In March 2008, the schedule was moved back to the end of 2008 (at least for beta) “according to sources who asked not to be named.” The product was also named as StartKey, presumably by the same source.
CES 2009 seemed like a natural forum for the unveiling. After all CES is the world’s largest consumer technology tradeshow. The show came and went with nary a peep about StartKey.
As I see it, there are three possibilities as to why we didn’t get StartKey at CES:
1. StartKey is dead.
2. StartKey is behind schedule- Technical problems and so forth
3. StartKey, as originally envisioned for release, has morphed into something else.
I’m partial to #3 and suspect it will tied into plans for Windows 7.
BTW, related to this, I also now think that Microsoft is the likely mystery SSSS LLC partner (more likely than Toshiba).
This section is a follow-on to More X-Files.
More accurately it is a follow-on to a comment at the bottom of that post. DanR pointed out that MicroSoft should also be considered seriously as a candidate for SanDisk’s mystery SSSS LLC partner. I agree.
Several pieces fall into place if Microsoft is indeed the mystery SanDisk SSSS LLC partner.
SSSS LLC is a licensing entity. U3 was a licensing entity and it has been announced that a follow-on licensing entity was created for the Microsoft/SanDisk partnership.
We know that the SSSS LLC was formed as a partnership with another major owner of system level flash IP, because Eli said so in SanDisk’s 12.04.07 Nasdaq 20th Investor Program presentation.
As DanR pointed out Microsoft has plenty of flash IP – so presumably that fits too.
The potentially interesting twist is why SSSS LLC would need the Renesas/(Hitachi) flash IP assigned in recent patents to SSSS LLC – if the licensing entity will forever simply be a U3 follow-on.
The virtualization concept gets pretty interesting, pretty quickly, if it evolves in the direction of enabled SSDs, cards and virtual machines.
Way back in May 2007, I started this blog with a post on the potential promise of this proposition.

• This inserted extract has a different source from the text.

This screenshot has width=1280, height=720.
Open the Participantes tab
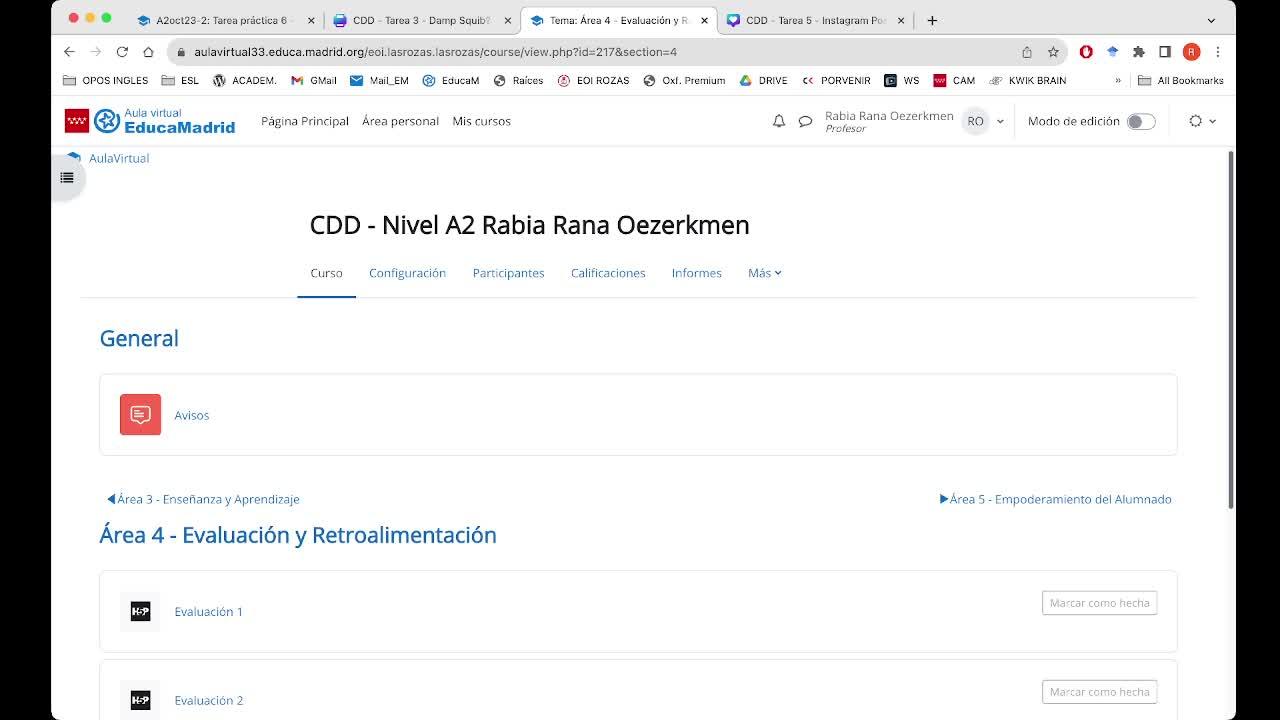508,273
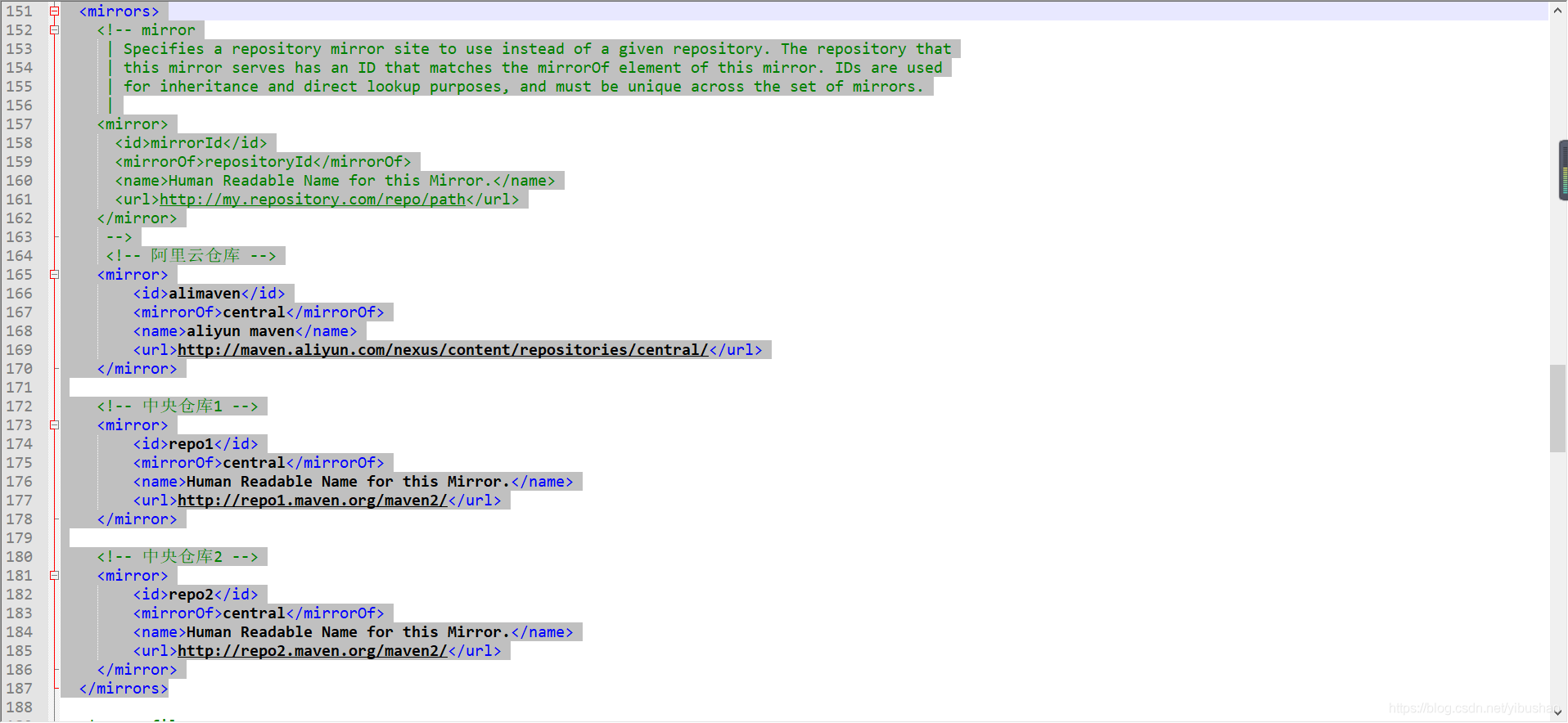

Not much has changed:
“U3+ enabled SSDs & cards/ Virtual Machines: Although this is futuristic stuff, many think the potential’s worth watching. Agree. In any case, there is a continuum between here and there, offering many opportunities.
Some smart folks envision U3 style virtualization going much further than what we have seen so far. Eventually so far that the PC form form factor itself could be threatened. Suspect this agreement with SNDK is at least in part MSFT’s way of trying to manage, or co-op, the possibility of this eventuality.
SNDK has hinted strongly that SSDs will evolve from an OEM-centric HDD-like product to a removable consumer card… If this is the way things go, these SSD cards look ideal for the first PC virtualization cards when specially enabled for U3+.
The U3 concept has the potential to be pushed far beyond a limited PC environment with email, settings and so forth. Managed properly, higher capacity cards have the potential to store a complete functional PC disk image which in turn could function as a virtual machine.”
While such potential futuristic stuff is fun to contemplate and might pay-off in the long run, I’m expecting far more mundane products initially- along the lines of U3 as we knew it- with an emerging markets’ twist.
As to when we might finally find out about StartKey, or whatever name it will be released with, I’m inclined to think later this year with Windows 7. Windows 7 seems particularly flash friendly as it includes SSD enabling technologies.